9. I love how the recalcitrant brother is willing to stay up late or get up early just to make sure he has time to talk to you one on one.

10. Mrs. Wigglebottom. The dog of my heart and the dog of my soul. If not for everything that is fucked up about my family, she would have never come into my life and I would be much poorer for it. I’m thinking of changing my religion from the veneration of my ancestors to the veneration of the dogs of my ancestors, because, no matter how fucked up my family, they’ve always had awesome dogs.

Mark My Words

Not that it matters, but let’s say I once went down to the Stovall Plantation, where, you blues fans may remember, Muddy Waters was running a still and playing in the plantation band before he went north to fame and fortune.  And let’s say that, while I was there, I went into the plantation store and there, on the counter, in English and in Spanish were a pile of rules for how to order your food and how to treat the women behind the counter.

I may have written about this, that realization that the same systems are in place; we’re just in the process (in some places more complete than others) of swapping out the folks doing it.

And I had a work-related epiphany, there looking over the cotton fields of Mississippi–out there in those fields somewhere is the next great American art form.  And we won’t recognize it now, but fifty years from now, our kids and grandkids will be swapping old mp3s of those dudes doing whatever it is they’re out there doing right now as if, even in its antiquity, it’s more fresh and real than whatever corporate bullshit they’re being fed.

I still think I’m right, even though I’ve been pooh-poohed.
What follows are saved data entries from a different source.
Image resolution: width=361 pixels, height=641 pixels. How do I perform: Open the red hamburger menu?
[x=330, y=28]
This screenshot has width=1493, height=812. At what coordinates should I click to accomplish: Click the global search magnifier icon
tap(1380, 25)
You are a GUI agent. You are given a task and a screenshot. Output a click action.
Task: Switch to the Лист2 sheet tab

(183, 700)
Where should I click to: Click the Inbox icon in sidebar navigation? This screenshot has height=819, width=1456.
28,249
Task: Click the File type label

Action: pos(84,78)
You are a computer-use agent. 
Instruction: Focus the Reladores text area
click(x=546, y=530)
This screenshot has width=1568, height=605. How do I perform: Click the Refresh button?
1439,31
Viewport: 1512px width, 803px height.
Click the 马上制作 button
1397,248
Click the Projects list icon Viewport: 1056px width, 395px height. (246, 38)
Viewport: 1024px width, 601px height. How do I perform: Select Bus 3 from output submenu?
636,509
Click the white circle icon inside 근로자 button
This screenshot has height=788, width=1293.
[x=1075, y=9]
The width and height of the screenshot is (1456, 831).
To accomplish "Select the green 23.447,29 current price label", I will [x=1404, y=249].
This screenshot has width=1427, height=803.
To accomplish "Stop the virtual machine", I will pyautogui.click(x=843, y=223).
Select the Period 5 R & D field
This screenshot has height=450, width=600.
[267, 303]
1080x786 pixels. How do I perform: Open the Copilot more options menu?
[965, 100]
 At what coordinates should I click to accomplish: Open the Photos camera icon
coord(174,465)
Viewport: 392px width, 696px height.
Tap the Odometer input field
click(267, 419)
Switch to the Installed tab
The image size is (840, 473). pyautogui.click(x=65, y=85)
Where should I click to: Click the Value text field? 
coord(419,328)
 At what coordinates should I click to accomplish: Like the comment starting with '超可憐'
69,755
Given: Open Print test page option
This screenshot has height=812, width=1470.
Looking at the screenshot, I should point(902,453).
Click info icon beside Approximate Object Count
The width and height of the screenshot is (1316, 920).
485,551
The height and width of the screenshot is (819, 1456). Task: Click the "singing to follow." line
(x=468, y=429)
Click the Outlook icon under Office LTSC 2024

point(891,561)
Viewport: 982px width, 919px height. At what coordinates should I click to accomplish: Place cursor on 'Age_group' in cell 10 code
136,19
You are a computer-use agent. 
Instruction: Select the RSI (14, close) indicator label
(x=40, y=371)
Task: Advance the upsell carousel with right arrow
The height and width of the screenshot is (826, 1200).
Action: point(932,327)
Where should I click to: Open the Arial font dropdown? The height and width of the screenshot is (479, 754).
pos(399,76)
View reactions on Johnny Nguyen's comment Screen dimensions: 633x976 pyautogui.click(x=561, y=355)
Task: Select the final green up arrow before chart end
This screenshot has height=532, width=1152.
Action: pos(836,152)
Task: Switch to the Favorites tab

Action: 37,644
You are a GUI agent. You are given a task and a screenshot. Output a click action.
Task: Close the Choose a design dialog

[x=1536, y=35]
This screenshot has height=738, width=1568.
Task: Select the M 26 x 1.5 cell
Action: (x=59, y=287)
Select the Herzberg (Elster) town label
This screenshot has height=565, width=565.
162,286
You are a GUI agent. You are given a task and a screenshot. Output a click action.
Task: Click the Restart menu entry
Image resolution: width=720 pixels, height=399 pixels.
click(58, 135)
Today, I wandered over to Pandagon only to find that Chris Clarke had posted this video:

Clearly, I don’t know if this is it.  I’d hate to think that folks who listened to Cannibal Corpse were onto something in terms of how the future of music might sound, but I tell you what, I have half a mind to put on the good bra and practice drinking beers like the chick in this video:

Edited to add:  Of course there’s a million things wrong with this post, not the least of which is “who is this we?” and who’s to say that Brujeria is only worth looking at now because I, white girl, have turned my gaze towards them.  Those might be interesting things to discuss while I practice drinking my beer without using my hands.